**Text:**
-------
Another online user likewise shared a similar observation under the hashtag that has been trending amid Ulysses’ onslaught in Metro Manila and other regions.
Parang ang daming matic na bagay na expect natin sa leader pero wala tayong nakita
Bago magkaroon ng bagyo, sana na address ang lahat. Nagamit yung emergency powers for calamity. Mas na ensure yung movement ng Responders. Etc.
Kaya siguro nag trend yung #NasaanAngPangulo.
— Gelo Arellano (@gelobeans91) November 12, 2020
‘Sign of leadership’
Last night, critics of the president tweeted the hashtag as Ulysses made its way to the Quezon Province, CALABARZON and Metro Manila with destructive winds and heavy rainfall that triggered widespread flooding.
“#NasaanAngPangulo” continuously topped the local trending list of Twitter by Thursday as Filipinos demanded for Duterte’s public presence amid the typhoon’s onslaught that has also affected Central Luzon.
When we demand for accountability, stop calling it bashing. When we ask #NasaanAngPangulo — it’s not cause he can stop natural disasters but because he has the POWER and AUTHORITY to help the people he’s supposedly in charge for. Instead we get nothing, no word.
— my pearl, goddess divine, mrs. darcy (@awitchyaffair) November 11, 2020
#NasaanAngPangulo trend doesn't mean that the president needs to stop directly the storm but we need the presence of his leadership, to care, to protect, and to help his people.
-------
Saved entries
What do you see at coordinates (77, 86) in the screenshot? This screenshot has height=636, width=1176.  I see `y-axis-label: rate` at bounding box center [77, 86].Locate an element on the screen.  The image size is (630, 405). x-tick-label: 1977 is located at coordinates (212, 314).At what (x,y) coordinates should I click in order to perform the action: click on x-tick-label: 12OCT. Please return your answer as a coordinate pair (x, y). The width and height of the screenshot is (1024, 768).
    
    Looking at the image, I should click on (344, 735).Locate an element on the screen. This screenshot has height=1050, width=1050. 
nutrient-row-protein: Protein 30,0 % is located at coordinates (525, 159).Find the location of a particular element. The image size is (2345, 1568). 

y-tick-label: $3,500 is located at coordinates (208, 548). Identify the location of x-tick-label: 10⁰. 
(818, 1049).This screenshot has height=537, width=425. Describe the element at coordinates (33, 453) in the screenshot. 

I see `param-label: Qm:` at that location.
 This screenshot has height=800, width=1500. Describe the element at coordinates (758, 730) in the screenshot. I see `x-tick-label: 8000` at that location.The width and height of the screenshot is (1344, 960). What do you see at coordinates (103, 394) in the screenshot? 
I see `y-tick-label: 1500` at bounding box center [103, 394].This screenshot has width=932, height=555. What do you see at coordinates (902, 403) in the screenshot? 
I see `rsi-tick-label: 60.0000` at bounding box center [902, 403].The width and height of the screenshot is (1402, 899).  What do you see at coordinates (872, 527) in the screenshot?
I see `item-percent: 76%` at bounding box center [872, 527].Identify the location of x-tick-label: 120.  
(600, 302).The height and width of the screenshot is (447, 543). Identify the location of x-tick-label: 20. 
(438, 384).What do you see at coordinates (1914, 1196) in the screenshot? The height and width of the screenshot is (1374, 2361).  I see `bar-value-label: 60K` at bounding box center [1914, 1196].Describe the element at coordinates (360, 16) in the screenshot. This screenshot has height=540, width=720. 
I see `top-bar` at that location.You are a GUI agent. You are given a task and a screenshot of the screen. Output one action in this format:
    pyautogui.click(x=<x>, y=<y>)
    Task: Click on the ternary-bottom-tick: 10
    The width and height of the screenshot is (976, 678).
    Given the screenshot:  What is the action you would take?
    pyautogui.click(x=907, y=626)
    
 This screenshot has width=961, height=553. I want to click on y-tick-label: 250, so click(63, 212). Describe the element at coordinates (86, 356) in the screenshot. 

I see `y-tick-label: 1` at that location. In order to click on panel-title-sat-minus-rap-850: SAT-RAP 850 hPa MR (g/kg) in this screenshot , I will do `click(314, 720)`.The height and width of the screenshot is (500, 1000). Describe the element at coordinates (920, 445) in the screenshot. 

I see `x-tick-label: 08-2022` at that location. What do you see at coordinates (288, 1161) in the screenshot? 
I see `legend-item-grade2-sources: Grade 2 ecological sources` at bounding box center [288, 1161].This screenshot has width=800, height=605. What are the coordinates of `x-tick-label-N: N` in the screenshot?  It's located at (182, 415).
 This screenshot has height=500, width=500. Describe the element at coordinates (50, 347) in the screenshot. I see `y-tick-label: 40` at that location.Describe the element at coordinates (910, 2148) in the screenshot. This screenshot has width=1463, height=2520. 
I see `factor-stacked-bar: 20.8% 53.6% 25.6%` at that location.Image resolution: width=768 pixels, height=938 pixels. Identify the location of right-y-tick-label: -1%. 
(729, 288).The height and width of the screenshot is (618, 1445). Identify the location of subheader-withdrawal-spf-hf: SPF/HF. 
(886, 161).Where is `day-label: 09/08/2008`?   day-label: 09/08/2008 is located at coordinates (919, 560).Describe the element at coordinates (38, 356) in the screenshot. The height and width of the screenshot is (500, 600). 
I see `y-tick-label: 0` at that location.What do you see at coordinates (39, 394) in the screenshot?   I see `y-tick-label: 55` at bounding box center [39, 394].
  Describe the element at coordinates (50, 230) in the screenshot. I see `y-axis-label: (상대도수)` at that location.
-------
**What this exercise asks:**
a) In the text on #NasaanAngPangulo, which places did Ulysses make its way to last night?
b) Decide whether each statement agrees with the text on #NasaanAngPangulo. Answer yes or no for each, and quote the deciding words. (i) The hashtag topped Twitter's local trending list by Thursday. (ii) Users asked #NasaanAngPangulo because they believed the president could stop natural disasters. (iii) The typhoon also affected Central Luzon.

**Response list:**
a) Quezon Province, CALABARZON and Metro Manila.

b)
(i) Yes: "continuously topped the local trending list of Twitter by Thursday"
(ii) No: "it’s not cause he can stop natural disasters"
(iii) Yes: "that has also affected Central Luzon"